• **TASK DIRECTIONS**
Pick the lines holding the string "computer" out of the records and copy them.

Stored records:
========
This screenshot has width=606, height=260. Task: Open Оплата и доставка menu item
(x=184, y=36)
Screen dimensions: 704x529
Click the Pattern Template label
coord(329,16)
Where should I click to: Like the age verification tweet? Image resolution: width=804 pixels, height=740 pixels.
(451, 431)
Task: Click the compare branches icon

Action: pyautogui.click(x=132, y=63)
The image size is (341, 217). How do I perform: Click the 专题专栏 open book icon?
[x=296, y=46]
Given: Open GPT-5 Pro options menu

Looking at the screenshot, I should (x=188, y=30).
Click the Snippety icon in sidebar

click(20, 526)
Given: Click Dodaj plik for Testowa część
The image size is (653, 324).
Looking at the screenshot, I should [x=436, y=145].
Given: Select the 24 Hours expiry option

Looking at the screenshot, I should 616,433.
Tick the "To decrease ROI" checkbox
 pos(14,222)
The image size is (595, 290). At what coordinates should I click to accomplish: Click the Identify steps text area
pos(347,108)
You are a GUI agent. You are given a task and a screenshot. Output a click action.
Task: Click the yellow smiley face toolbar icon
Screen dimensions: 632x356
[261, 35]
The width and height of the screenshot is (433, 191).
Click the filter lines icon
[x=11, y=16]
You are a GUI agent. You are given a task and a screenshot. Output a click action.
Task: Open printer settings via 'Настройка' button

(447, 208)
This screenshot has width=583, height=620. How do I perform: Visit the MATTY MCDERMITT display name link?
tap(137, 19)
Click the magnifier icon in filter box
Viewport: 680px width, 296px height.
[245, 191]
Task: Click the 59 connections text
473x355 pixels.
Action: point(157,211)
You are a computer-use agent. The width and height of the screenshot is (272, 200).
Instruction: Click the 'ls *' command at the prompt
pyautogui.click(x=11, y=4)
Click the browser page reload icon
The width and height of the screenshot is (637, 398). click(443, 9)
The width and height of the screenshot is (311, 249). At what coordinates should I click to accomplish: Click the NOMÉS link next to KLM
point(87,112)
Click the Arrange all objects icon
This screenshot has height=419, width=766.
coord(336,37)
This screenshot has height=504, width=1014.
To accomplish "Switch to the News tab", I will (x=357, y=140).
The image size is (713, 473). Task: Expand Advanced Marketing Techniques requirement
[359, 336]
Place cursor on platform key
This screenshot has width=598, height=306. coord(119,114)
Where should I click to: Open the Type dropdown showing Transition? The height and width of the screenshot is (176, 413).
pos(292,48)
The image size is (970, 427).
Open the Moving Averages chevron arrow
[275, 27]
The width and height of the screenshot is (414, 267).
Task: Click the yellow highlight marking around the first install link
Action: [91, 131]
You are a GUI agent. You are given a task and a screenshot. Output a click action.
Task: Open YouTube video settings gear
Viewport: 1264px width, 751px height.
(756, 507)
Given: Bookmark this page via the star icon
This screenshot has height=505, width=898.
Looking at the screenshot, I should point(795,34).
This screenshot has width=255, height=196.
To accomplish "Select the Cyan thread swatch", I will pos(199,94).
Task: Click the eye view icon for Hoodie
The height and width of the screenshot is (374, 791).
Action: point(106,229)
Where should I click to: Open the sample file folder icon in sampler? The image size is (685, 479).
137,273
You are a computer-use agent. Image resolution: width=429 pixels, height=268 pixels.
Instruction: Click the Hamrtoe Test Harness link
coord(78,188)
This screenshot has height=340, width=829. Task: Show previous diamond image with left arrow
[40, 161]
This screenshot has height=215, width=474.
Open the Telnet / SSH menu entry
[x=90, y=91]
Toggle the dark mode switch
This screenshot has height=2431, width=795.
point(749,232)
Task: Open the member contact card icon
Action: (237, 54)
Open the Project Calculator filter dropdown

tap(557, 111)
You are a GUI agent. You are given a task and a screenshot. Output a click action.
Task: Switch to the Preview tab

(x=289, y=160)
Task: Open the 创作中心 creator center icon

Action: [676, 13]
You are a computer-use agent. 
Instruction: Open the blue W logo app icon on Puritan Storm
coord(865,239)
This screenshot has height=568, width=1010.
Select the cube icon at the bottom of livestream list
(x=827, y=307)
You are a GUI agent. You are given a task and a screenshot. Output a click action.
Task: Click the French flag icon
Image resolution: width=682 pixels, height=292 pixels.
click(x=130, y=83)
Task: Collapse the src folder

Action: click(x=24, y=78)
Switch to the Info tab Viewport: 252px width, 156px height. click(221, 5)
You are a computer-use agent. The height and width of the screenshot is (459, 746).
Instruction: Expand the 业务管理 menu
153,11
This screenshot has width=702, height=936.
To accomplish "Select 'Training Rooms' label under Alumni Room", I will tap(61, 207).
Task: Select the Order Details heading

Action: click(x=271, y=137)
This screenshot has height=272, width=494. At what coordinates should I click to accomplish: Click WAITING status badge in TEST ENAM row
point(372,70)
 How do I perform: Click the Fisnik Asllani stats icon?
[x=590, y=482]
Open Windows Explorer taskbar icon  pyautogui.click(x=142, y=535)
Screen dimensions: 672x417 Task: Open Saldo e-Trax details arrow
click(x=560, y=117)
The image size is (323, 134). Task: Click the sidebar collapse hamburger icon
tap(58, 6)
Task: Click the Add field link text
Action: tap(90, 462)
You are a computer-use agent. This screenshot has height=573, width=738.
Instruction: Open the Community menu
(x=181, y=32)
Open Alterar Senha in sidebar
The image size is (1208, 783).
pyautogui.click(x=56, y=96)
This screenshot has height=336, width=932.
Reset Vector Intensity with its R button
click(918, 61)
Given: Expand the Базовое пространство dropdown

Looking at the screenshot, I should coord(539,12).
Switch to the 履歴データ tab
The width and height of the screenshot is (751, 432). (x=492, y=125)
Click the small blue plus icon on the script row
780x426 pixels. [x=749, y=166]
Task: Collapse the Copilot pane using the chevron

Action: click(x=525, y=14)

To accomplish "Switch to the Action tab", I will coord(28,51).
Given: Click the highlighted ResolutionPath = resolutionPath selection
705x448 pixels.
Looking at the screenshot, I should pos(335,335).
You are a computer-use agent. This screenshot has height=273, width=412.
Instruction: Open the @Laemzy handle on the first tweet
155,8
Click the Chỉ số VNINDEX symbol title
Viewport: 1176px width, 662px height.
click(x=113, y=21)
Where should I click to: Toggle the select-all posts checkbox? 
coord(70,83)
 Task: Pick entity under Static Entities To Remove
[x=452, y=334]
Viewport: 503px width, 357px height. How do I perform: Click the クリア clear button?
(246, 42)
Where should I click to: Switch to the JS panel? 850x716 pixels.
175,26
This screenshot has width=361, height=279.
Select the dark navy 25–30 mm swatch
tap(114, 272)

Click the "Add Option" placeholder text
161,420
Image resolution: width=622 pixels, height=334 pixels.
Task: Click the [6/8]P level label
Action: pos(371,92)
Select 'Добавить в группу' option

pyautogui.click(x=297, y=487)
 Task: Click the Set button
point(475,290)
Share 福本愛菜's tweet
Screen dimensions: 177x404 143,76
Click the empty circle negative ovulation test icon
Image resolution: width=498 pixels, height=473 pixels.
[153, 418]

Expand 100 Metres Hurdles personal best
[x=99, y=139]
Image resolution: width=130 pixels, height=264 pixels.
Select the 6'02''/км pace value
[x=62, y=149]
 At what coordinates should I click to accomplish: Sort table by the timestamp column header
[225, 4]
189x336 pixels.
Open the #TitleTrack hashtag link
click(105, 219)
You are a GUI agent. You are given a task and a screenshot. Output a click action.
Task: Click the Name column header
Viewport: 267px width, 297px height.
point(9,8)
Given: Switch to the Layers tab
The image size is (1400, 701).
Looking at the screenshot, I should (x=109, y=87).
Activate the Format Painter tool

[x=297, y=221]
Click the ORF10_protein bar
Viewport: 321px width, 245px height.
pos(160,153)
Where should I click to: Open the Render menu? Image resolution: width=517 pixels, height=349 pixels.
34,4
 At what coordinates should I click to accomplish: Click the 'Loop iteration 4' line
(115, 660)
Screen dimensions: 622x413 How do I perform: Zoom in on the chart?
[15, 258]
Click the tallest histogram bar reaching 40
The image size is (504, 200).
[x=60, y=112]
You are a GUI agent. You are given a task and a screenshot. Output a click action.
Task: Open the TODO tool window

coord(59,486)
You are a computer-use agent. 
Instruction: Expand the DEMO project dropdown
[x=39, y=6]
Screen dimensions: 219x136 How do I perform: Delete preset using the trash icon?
========
• **FINISHED TASK**
You are a computer-use agent. The width and height of the screenshot is (272, 200).
You are a computer-use agent. Image resolution: width=429 pixels, height=268 pixels.
You are a computer-use agent. 
You are a computer-use agent. The height and width of the screenshot is (459, 746).
You are a computer-use agent. This screenshot has height=573, width=738.
You are a computer-use agent. This screenshot has height=273, width=412.
You are a computer-use agent. 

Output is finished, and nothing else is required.